The feat that really impressed me was when he pretended that a cheese was a rock, squeezed it until the liquid dripped out and won a contest with an overconfident giant who quickly found himself between a rock and a hard place. This made the tailor even boulder.
The modern fairy tale huffs, puffs and blows your house of dreams and fantasy down. Even kids know that the word “fairy” does not just describe a cute little winged creature who grants you your wishes, but can also mean a male homosexual. Here is an example of what has happened to one fairy tale.

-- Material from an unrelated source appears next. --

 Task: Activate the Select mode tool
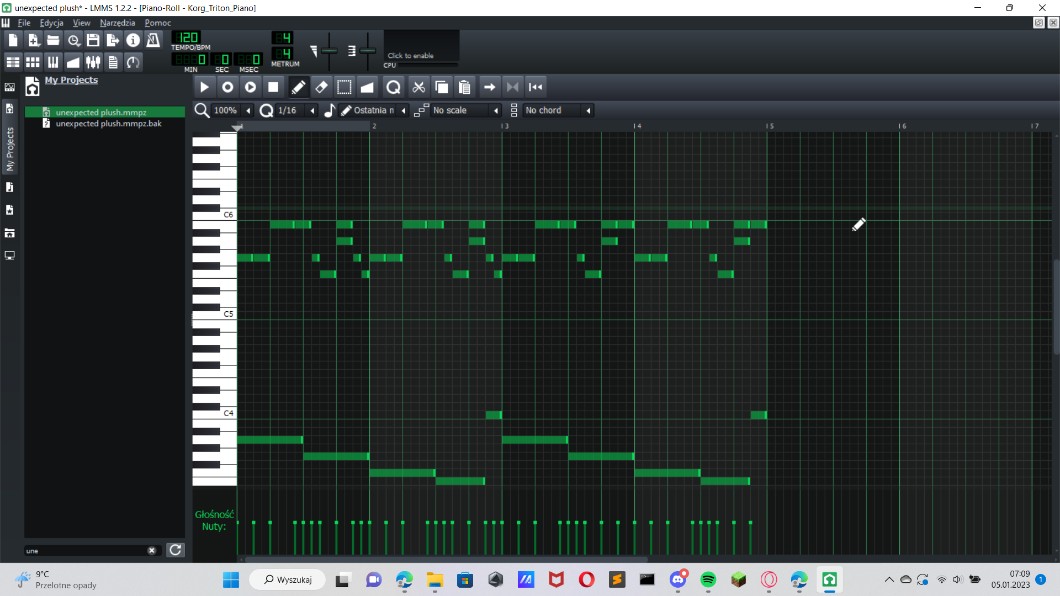(x=344, y=87)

Once upon a time, a beautiful, independent, self-assured princess happened upon a frog in a pond. The frog said to the princess: “I was once a handsome prince until an evil witch put a spell on me. One kiss from you and I will turn back into a prince and then we can marry, move into the castle with my mum and you can prepare my meals, clean my clothes, bear my children and forever feel happy doing so.”
That night, while the princess dined on frog legs, she kept laughing and saying: “I don’t think so.”
The words “I don’t think so” can also apply to a modern fairy tale that, at best, involves a quest. Playboy Hong Kong tycoon Cecil Chao Sze-tung has offered a reward of US$65 million to the man who can woo his lesbian daughter away from her wife.
Chao, now in his 70s, once boasted about having slept with over 10 000 women. However, he did not like his daughter Gigi doing the same thing.
Chao, who never married any of the 10 000 women he claimed to have slept with, got upset when his daughter Gigi reputedly married a woman, Sean Eav, earlier this year in Paris. This nearly drove the multimillionaire Chao in Seine.
Sounding exactly like the king in the story of the little tailor, Chao spoke of the man he was seeking for his daughter: “I don’t mind whether he is rich or poor. The important thing is that he is generous and kind-hearted.”
From the time the news broke around the world, Gigi has been swamped with offers from places like Jerusalem, Ethiopia, Istanbul and even Brazil.
The question being asked is whether this fairy tale will come true. Is there perhaps a bold and venturesome man who will dress up in drag and woo the fair maiden in the guise of a woman?
Can anyone huff, puff and blow Gigi’s sexual preference down? Will the Chinese Rapunzel let her hair down with a man? Sounds Grimm, doesn’t it?
• Tony Deyal was last seen heading to Hong Kong with a suitcase full of cheese. He has worked out that Gigi will go for a tall man so as soon as he lands he will put his Stilton.